── Material ──

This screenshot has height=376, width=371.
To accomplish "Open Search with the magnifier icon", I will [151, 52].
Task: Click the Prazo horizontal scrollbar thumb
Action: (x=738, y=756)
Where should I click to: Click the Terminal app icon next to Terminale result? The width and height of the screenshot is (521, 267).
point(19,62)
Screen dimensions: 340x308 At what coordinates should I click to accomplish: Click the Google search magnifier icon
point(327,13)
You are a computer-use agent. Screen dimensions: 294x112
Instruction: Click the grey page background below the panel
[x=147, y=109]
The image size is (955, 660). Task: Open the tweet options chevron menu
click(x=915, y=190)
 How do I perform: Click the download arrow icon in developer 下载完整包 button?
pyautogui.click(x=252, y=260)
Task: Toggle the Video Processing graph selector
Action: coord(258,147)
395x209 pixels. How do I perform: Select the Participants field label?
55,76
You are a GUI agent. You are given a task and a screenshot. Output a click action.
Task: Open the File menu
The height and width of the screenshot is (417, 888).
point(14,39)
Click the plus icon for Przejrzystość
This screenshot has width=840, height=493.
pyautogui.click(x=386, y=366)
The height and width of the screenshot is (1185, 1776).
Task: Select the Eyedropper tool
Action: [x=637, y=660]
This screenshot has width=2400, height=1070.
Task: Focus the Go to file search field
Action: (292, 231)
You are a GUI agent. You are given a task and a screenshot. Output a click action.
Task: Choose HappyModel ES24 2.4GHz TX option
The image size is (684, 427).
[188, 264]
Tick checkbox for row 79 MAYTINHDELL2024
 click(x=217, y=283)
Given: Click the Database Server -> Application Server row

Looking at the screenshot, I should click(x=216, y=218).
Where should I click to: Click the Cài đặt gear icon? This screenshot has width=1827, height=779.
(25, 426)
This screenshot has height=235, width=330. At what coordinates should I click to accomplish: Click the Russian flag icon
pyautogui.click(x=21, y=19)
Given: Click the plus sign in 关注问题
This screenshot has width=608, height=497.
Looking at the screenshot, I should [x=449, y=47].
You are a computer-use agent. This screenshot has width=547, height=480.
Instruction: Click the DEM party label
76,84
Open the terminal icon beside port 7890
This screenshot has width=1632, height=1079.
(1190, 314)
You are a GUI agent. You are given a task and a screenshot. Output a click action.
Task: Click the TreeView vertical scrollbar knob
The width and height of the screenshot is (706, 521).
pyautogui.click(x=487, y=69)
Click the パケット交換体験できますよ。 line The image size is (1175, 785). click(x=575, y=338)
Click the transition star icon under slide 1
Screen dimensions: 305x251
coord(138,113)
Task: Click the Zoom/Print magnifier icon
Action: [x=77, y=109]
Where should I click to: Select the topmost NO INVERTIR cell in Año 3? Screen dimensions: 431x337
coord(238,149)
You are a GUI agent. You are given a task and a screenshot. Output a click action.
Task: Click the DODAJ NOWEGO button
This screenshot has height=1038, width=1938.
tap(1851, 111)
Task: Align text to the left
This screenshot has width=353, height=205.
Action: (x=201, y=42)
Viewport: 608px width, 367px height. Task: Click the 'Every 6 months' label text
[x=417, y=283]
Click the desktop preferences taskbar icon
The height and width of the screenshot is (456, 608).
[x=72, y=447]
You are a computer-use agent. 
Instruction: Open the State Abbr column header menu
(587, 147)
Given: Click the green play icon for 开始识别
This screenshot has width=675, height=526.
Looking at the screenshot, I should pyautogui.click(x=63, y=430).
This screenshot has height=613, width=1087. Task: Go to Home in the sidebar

───

> [Problem statement]
Repeat every one of the lines above verbatim, from the first through the last.

> [Correct response]
This screenshot has height=376, width=371.
To accomplish "Open Search with the magnifier icon", I will [151, 52].
Task: Click the Prazo horizontal scrollbar thumb
Action: (x=738, y=756)
Where should I click to: Click the Terminal app icon next to Terminale result? The width and height of the screenshot is (521, 267).
point(19,62)
Screen dimensions: 340x308 At what coordinates should I click to accomplish: Click the Google search magnifier icon
point(327,13)
You are a computer-use agent. Screen dimensions: 294x112
Instruction: Click the grey page background below the panel
[x=147, y=109]
The image size is (955, 660). Task: Open the tweet options chevron menu
click(x=915, y=190)
 How do I perform: Click the download arrow icon in developer 下载完整包 button?
pyautogui.click(x=252, y=260)
Task: Toggle the Video Processing graph selector
Action: coord(258,147)
395x209 pixels. How do I perform: Select the Participants field label?
55,76
You are a GUI agent. You are given a task and a screenshot. Output a click action.
Task: Open the File menu
The height and width of the screenshot is (417, 888).
point(14,39)
Click the plus icon for Przejrzystość
This screenshot has width=840, height=493.
pyautogui.click(x=386, y=366)
The height and width of the screenshot is (1185, 1776).
Task: Select the Eyedropper tool
Action: [x=637, y=660]
This screenshot has width=2400, height=1070.
Task: Focus the Go to file search field
Action: (292, 231)
You are a GUI agent. You are given a task and a screenshot. Output a click action.
Task: Choose HappyModel ES24 2.4GHz TX option
The image size is (684, 427).
[188, 264]
Tick checkbox for row 79 MAYTINHDELL2024
 click(x=217, y=283)
Given: Click the Database Server -> Application Server row

Looking at the screenshot, I should click(x=216, y=218).
Where should I click to: Click the Cài đặt gear icon? This screenshot has width=1827, height=779.
(25, 426)
This screenshot has height=235, width=330. At what coordinates should I click to accomplish: Click the Russian flag icon
pyautogui.click(x=21, y=19)
Given: Click the plus sign in 关注问题
This screenshot has width=608, height=497.
Looking at the screenshot, I should [x=449, y=47].
You are a computer-use agent. This screenshot has width=547, height=480.
Instruction: Click the DEM party label
76,84
Open the terminal icon beside port 7890
This screenshot has width=1632, height=1079.
(1190, 314)
You are a GUI agent. You are given a task and a screenshot. Output a click action.
Task: Click the TreeView vertical scrollbar knob
The width and height of the screenshot is (706, 521).
pyautogui.click(x=487, y=69)
Click the パケット交換体験できますよ。 line The image size is (1175, 785). click(x=575, y=338)
Click the transition star icon under slide 1
Screen dimensions: 305x251
coord(138,113)
Task: Click the Zoom/Print magnifier icon
Action: [x=77, y=109]
Where should I click to: Select the topmost NO INVERTIR cell in Año 3? Screen dimensions: 431x337
coord(238,149)
You are a GUI agent. You are given a task and a screenshot. Output a click action.
Task: Click the DODAJ NOWEGO button
This screenshot has height=1038, width=1938.
tap(1851, 111)
Task: Align text to the left
This screenshot has width=353, height=205.
Action: (x=201, y=42)
Viewport: 608px width, 367px height. Task: Click the 'Every 6 months' label text
[x=417, y=283]
Click the desktop preferences taskbar icon
The height and width of the screenshot is (456, 608).
[x=72, y=447]
You are a computer-use agent. 
Instruction: Open the State Abbr column header menu
(587, 147)
Given: Click the green play icon for 开始识别
This screenshot has width=675, height=526.
Looking at the screenshot, I should pyautogui.click(x=63, y=430).
This screenshot has height=613, width=1087. Task: Go to Home in the sidebar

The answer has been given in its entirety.